DO THIS ->
Copy out each row below that contains the string "height", treating uppercase and lowercase as different.

DATA FOR THIS TASK ->
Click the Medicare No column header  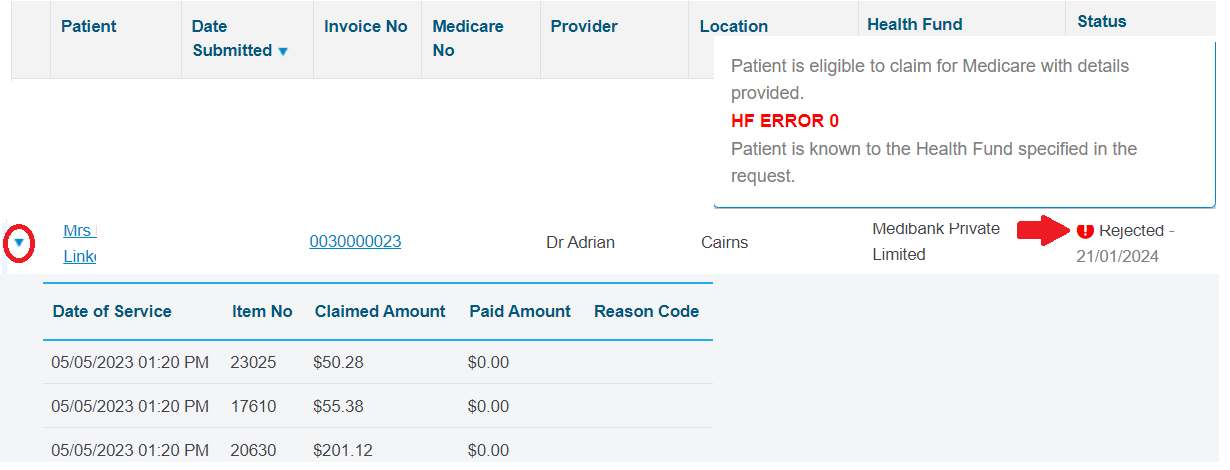(x=468, y=38)
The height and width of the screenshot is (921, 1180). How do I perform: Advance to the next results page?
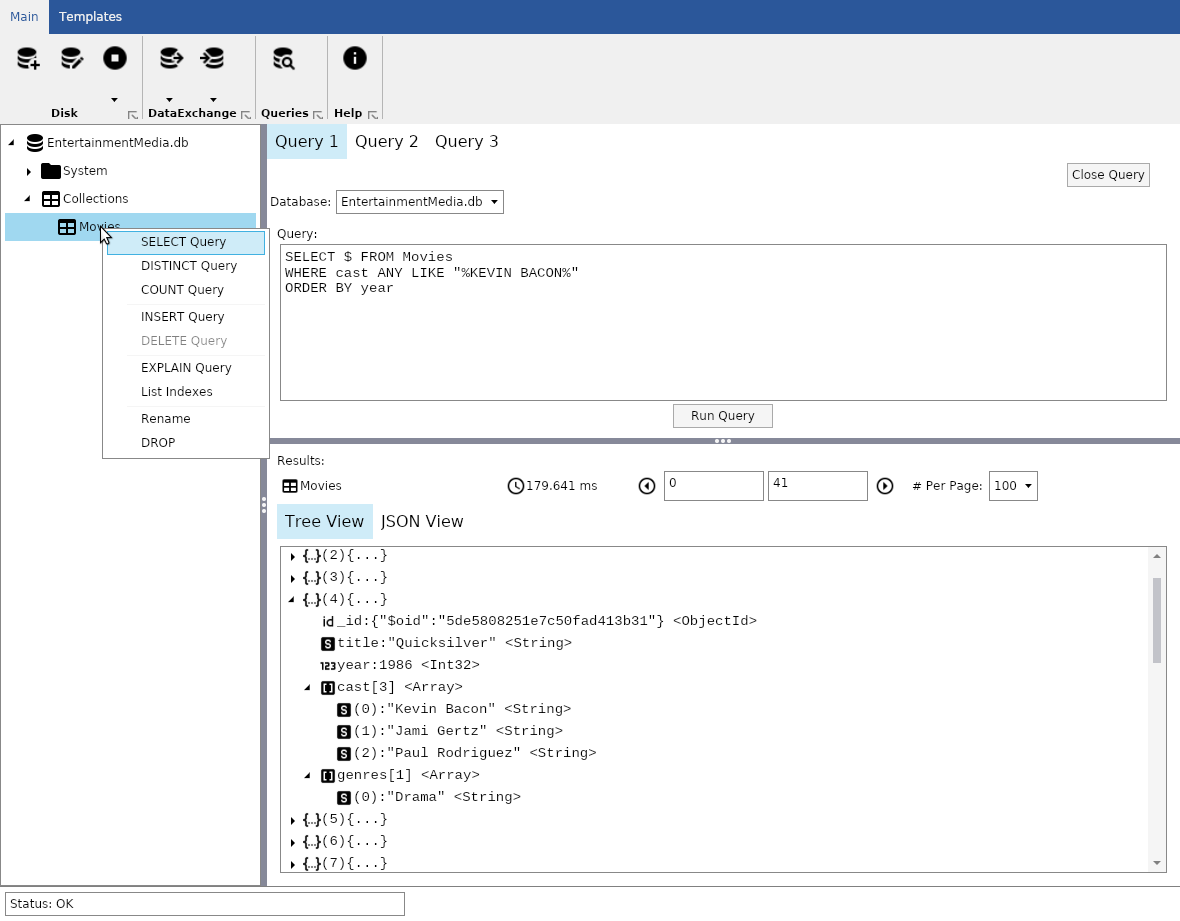pyautogui.click(x=885, y=485)
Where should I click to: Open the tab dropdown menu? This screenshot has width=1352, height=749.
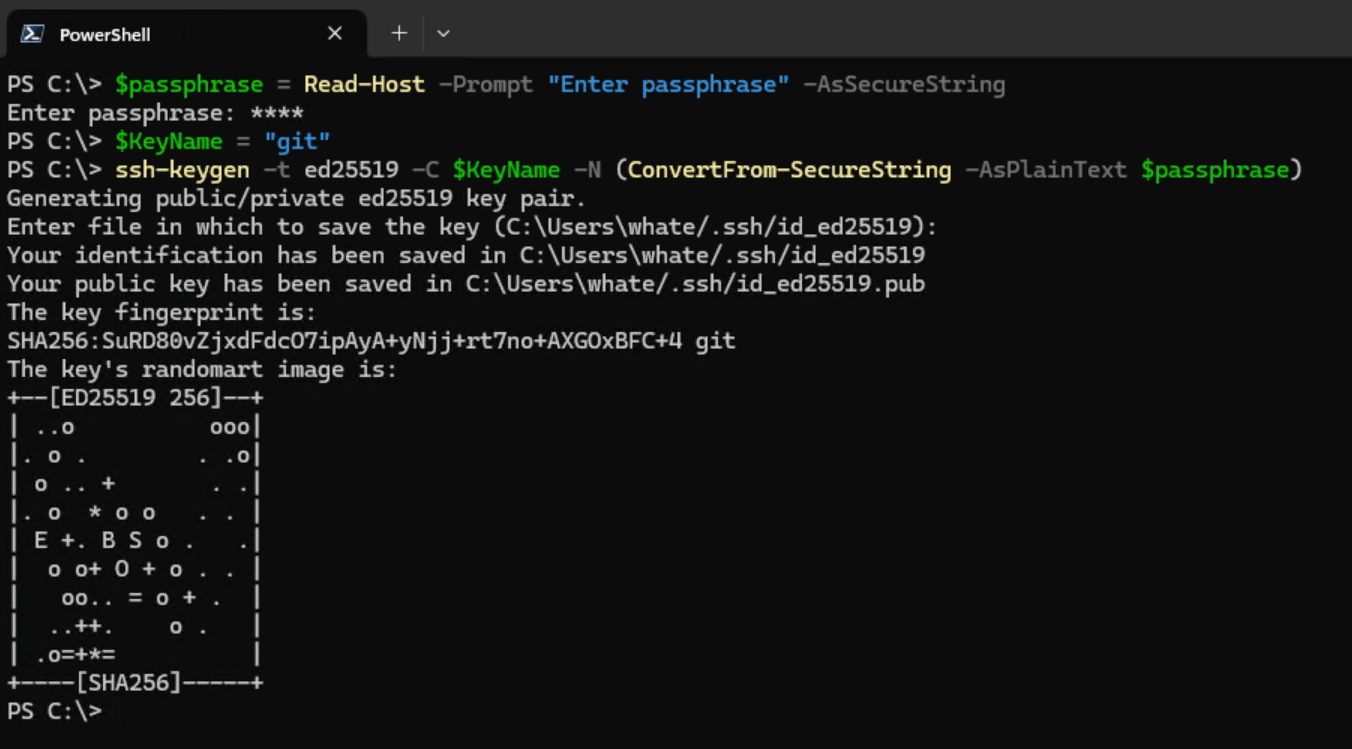point(442,33)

THE REPLY ->
The height and width of the screenshot is (921, 1180). How do I perform: Advance to the next results page?
Where should I click to: Open the tab dropdown menu? This screenshot has width=1352, height=749.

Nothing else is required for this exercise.